Mr. Deputy Speaker (Sir Alan Haselhurst): We now come to the motion on privatisation. I should announce to the House that Mr. Speaker has selected the amendment in the name of the Prime Minister.

7.31 pm

Mr. Don Foster (Bath): I beg to move,

I am not surprised that Mr. Speaker chose to select the amendment in the name of the Prime Minister because--disappointingly, given that the Conservative party was responsible for many of the problems through its dogmatic approach to privatisation--it has not even bothered to table an amendment to defend its record. We tabled the motion because the privatised railways are in chaos at present and we are concerned that, if the Government follow their current proposals, we shall end up with exactly the same chaos in the London Underground and National Air Traffic Services.

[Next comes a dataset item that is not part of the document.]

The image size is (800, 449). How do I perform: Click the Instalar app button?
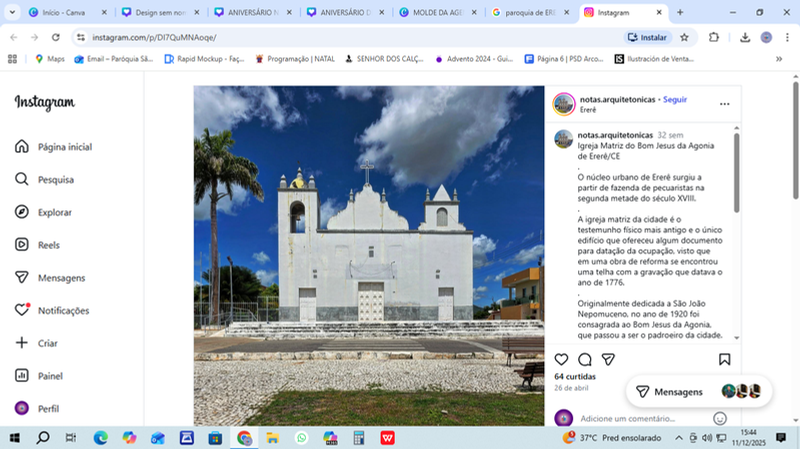click(647, 37)
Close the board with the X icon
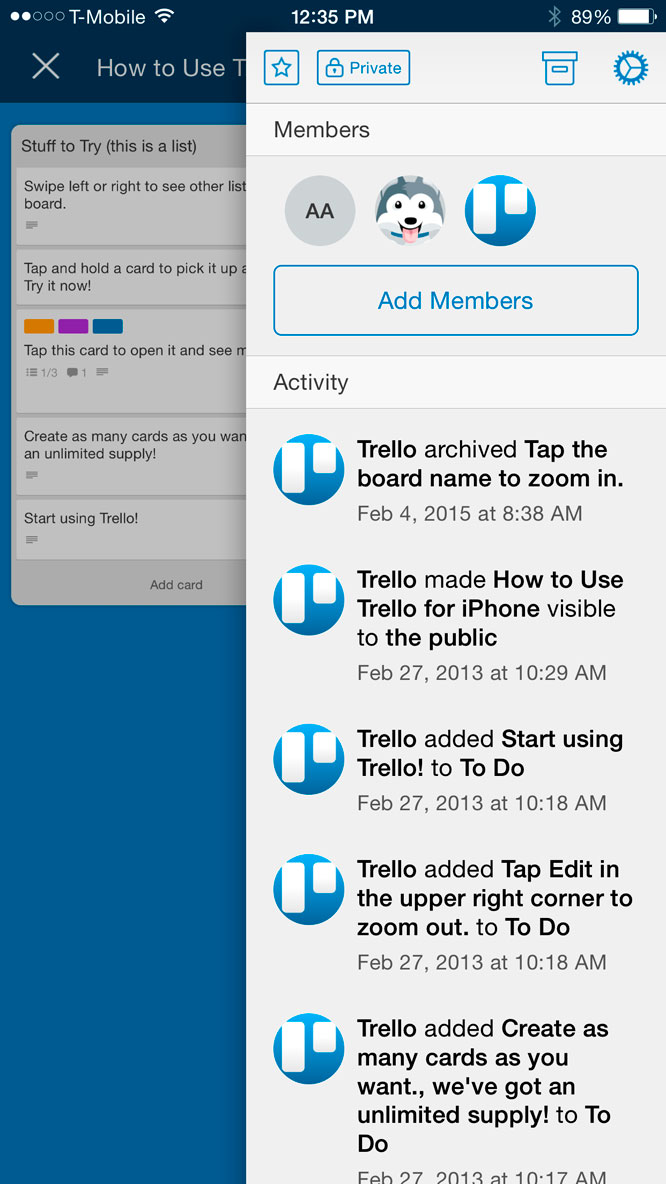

When the Conservative party introduced many of its privatisation proposals, the Liberal Democrats warned it that privatisation simply was not the cure for all ills. At that time, the Labour party in opposition entirely agreed with us. The Labour party would accept that both our parties were correct in expressing our concerns. However, it appears that, in office, the Labour party has changed its spots. We are now in danger of seeing a Labour party introducing its own dogmatic approach to privatisation and the real possibility of putting lives at risk with its proposals for the part privatisation of NATS and the underground. It seems that the new Labour party has developed its own form of privatisation dogma.

The Liberal Democrats are certainly prepared to acknowledge that the private sector and the public sector can benefit from each other. We acknowledge that some of the privatisations that have occurred in recent years have had positive outcomes. Even if British Telecom has some way to go, the liberalisation of the telecommunications industry has undoubtedly brought significant benefits. We also acknowledge that the privatisation of gas and electricity has been instrumental in improving the standards of service offered, even though we were unhappy with the way in which and the price at which that was done.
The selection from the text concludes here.